Stored data:
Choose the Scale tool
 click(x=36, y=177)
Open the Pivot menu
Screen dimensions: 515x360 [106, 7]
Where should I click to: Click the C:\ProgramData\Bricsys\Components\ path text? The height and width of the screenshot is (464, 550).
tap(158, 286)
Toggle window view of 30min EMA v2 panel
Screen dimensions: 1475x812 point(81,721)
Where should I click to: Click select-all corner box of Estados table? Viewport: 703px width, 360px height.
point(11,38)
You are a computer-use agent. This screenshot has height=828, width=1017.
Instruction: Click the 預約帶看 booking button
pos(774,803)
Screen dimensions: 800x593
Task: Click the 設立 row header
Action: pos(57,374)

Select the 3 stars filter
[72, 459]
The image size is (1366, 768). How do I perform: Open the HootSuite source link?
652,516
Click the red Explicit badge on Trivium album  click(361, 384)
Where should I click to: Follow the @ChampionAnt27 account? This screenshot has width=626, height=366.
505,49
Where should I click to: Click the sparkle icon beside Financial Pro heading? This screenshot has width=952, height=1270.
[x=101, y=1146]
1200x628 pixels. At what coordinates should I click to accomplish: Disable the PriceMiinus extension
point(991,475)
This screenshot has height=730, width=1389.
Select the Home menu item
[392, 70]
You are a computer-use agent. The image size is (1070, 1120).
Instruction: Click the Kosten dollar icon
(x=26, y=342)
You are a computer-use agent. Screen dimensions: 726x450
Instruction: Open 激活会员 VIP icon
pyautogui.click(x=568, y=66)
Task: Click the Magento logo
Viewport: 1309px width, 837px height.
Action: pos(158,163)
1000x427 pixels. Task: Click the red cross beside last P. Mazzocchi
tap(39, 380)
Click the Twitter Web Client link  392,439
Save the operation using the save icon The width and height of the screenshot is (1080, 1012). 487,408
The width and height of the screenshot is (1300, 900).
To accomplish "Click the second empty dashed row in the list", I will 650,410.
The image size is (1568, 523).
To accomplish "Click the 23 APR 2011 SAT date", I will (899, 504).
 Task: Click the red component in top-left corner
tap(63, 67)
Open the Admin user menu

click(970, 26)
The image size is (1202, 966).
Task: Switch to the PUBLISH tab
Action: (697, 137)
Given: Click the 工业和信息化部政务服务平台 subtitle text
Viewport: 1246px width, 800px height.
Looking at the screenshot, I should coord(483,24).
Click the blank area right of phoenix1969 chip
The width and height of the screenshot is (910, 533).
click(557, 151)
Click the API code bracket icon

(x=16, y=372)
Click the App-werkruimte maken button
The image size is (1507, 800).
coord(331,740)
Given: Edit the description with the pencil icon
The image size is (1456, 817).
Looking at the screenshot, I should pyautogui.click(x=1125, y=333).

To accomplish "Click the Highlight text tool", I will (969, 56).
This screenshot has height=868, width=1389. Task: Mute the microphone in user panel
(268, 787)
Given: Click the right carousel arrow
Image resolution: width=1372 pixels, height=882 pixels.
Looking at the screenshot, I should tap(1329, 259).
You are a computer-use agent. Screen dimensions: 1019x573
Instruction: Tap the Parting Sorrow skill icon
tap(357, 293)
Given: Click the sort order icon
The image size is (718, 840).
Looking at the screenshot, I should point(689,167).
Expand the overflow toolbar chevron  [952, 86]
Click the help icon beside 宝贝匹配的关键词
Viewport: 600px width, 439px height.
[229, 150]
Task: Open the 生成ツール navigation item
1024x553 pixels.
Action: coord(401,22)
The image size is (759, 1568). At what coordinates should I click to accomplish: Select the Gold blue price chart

Required action:
Copy every record above verbatim and in full.

Solution to the exercise:
Choose the Scale tool
 click(x=36, y=177)
Open the Pivot menu
Screen dimensions: 515x360 [106, 7]
Where should I click to: Click the C:\ProgramData\Bricsys\Components\ path text? The height and width of the screenshot is (464, 550).
tap(158, 286)
Toggle window view of 30min EMA v2 panel
Screen dimensions: 1475x812 point(81,721)
Where should I click to: Click select-all corner box of Estados table? Viewport: 703px width, 360px height.
point(11,38)
You are a computer-use agent. This screenshot has height=828, width=1017.
Instruction: Click the 預約帶看 booking button
pos(774,803)
Screen dimensions: 800x593
Task: Click the 設立 row header
Action: pos(57,374)

Select the 3 stars filter
[72, 459]
The image size is (1366, 768). How do I perform: Open the HootSuite source link?
652,516
Click the red Explicit badge on Trivium album  click(361, 384)
Where should I click to: Follow the @ChampionAnt27 account? This screenshot has width=626, height=366.
505,49
Where should I click to: Click the sparkle icon beside Financial Pro heading? This screenshot has width=952, height=1270.
[x=101, y=1146]
1200x628 pixels. At what coordinates should I click to accomplish: Disable the PriceMiinus extension
point(991,475)
This screenshot has height=730, width=1389.
Select the Home menu item
[392, 70]
You are a computer-use agent. The image size is (1070, 1120).
Instruction: Click the Kosten dollar icon
(x=26, y=342)
You are a computer-use agent. Screen dimensions: 726x450
Instruction: Open 激活会员 VIP icon
pyautogui.click(x=568, y=66)
Task: Click the Magento logo
Viewport: 1309px width, 837px height.
Action: pos(158,163)
1000x427 pixels. Task: Click the red cross beside last P. Mazzocchi
tap(39, 380)
Click the Twitter Web Client link  392,439
Save the operation using the save icon The width and height of the screenshot is (1080, 1012). 487,408
The width and height of the screenshot is (1300, 900).
To accomplish "Click the second empty dashed row in the list", I will 650,410.
The image size is (1568, 523).
To accomplish "Click the 23 APR 2011 SAT date", I will (899, 504).
 Task: Click the red component in top-left corner
tap(63, 67)
Open the Admin user menu

click(970, 26)
The image size is (1202, 966).
Task: Switch to the PUBLISH tab
Action: (697, 137)
Given: Click the 工业和信息化部政务服务平台 subtitle text
Viewport: 1246px width, 800px height.
Looking at the screenshot, I should coord(483,24).
Click the blank area right of phoenix1969 chip
The width and height of the screenshot is (910, 533).
click(557, 151)
Click the API code bracket icon

(x=16, y=372)
Click the App-werkruimte maken button
The image size is (1507, 800).
coord(331,740)
Given: Edit the description with the pencil icon
The image size is (1456, 817).
Looking at the screenshot, I should pyautogui.click(x=1125, y=333).

To accomplish "Click the Highlight text tool", I will (969, 56).
This screenshot has height=868, width=1389. Task: Mute the microphone in user panel
(268, 787)
Given: Click the right carousel arrow
Image resolution: width=1372 pixels, height=882 pixels.
Looking at the screenshot, I should tap(1329, 259).
You are a computer-use agent. Screen dimensions: 1019x573
Instruction: Tap the Parting Sorrow skill icon
tap(357, 293)
Given: Click the sort order icon
The image size is (718, 840).
Looking at the screenshot, I should point(689,167).
Expand the overflow toolbar chevron  [952, 86]
Click the help icon beside 宝贝匹配的关键词
Viewport: 600px width, 439px height.
[229, 150]
Task: Open the 生成ツール navigation item
1024x553 pixels.
Action: coord(401,22)
The image size is (759, 1568). At what coordinates should I click to accomplish: Select the Gold blue price chart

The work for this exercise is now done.